**WHAT THE TASK REQUIRES**
Would you restate all of the entries verbatim, minus any images?

(Records from a dataset)
══════════════════════════════
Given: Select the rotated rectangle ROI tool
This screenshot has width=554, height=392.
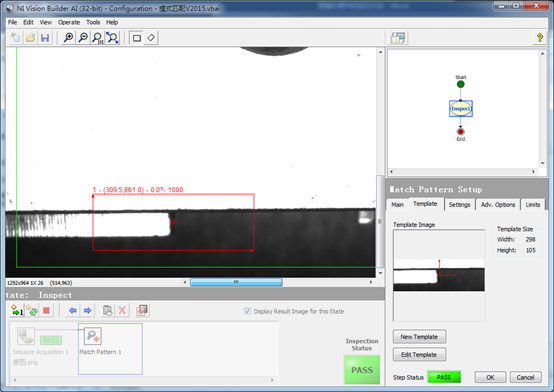Looking at the screenshot, I should [151, 38].
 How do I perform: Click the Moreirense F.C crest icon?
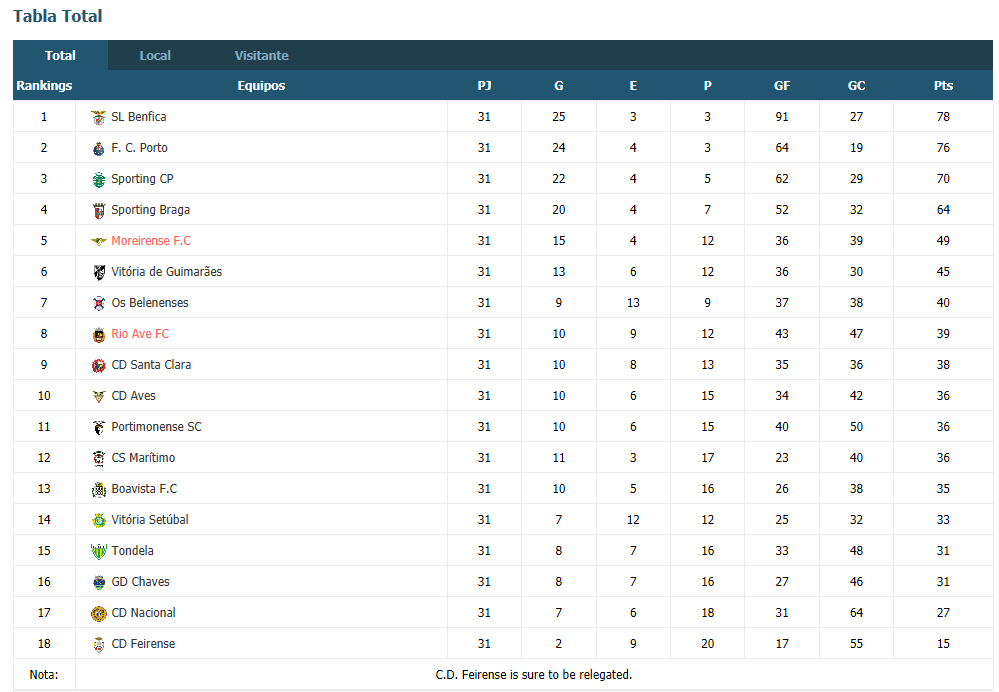[x=99, y=241]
══════════════════════════════
**RESPONSE TO THE EXERCISE**
Given: Select the rotated rectangle ROI tool
This screenshot has width=554, height=392.
Looking at the screenshot, I should [151, 38].
 How do I perform: Click the Moreirense F.C crest icon?
[x=99, y=241]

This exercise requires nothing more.